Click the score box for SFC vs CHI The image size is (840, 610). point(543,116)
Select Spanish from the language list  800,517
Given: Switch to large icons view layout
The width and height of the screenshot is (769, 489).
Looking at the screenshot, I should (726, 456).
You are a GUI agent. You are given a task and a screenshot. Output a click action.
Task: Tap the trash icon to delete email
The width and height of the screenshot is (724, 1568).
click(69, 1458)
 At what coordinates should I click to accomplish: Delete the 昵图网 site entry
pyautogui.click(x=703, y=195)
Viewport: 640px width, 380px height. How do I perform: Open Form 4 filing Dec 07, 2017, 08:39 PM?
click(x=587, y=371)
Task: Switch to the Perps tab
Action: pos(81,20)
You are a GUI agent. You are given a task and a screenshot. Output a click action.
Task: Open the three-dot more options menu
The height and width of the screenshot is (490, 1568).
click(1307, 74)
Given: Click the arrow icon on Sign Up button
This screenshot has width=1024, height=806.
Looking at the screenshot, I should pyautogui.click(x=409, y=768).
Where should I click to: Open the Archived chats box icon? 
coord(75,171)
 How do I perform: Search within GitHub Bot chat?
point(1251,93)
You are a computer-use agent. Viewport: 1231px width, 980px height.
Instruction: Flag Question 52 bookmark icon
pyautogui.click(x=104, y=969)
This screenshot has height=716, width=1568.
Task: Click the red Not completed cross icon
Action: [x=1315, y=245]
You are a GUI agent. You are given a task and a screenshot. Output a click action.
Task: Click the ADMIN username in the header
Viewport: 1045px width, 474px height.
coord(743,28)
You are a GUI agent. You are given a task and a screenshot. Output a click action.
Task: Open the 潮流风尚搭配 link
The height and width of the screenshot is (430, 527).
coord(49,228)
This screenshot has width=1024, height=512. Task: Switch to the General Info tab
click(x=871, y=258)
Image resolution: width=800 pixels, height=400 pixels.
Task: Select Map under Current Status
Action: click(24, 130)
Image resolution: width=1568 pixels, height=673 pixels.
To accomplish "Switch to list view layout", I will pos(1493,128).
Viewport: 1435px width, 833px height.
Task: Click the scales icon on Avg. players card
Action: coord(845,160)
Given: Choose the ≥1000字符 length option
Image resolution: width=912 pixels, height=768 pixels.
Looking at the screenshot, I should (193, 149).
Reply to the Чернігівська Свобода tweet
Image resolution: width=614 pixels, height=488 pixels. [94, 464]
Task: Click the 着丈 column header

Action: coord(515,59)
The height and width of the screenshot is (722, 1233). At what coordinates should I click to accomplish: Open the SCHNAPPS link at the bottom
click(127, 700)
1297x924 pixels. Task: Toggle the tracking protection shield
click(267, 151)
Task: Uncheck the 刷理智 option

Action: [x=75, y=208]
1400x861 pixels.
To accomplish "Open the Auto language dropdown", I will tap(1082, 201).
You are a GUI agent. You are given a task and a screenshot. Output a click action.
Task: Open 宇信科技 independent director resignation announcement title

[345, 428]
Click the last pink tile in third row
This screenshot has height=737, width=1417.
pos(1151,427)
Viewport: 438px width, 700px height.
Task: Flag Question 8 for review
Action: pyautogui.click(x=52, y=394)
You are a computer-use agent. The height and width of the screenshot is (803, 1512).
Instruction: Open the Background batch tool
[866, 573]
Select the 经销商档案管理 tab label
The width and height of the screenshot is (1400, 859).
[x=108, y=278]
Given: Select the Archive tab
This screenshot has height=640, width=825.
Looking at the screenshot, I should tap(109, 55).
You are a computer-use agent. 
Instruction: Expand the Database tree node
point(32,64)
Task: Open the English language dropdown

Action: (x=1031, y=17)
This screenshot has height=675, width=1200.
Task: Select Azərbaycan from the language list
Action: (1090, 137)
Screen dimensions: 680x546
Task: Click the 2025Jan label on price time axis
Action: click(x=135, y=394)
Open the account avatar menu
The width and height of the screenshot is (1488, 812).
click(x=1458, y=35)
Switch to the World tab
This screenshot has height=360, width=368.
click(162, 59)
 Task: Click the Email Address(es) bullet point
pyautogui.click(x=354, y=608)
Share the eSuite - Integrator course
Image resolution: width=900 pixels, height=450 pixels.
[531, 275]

To be done:
Rewrite everything in the records from the line containing "Given: Select the Archive tab" down to the line containing "click(162, 59)", swapping "Database" for "Tables" and leaving all else unchanged.

Response:
Given: Select the Archive tab
This screenshot has height=640, width=825.
Looking at the screenshot, I should tap(109, 55).
You are a computer-use agent. 
Instruction: Expand the Tables tree node
point(32,64)
Task: Open the English language dropdown

Action: (x=1031, y=17)
This screenshot has height=675, width=1200.
Task: Select Azərbaycan from the language list
Action: (1090, 137)
Screen dimensions: 680x546
Task: Click the 2025Jan label on price time axis
Action: click(x=135, y=394)
Open the account avatar menu
The width and height of the screenshot is (1488, 812).
click(x=1458, y=35)
Switch to the World tab
This screenshot has height=360, width=368.
click(162, 59)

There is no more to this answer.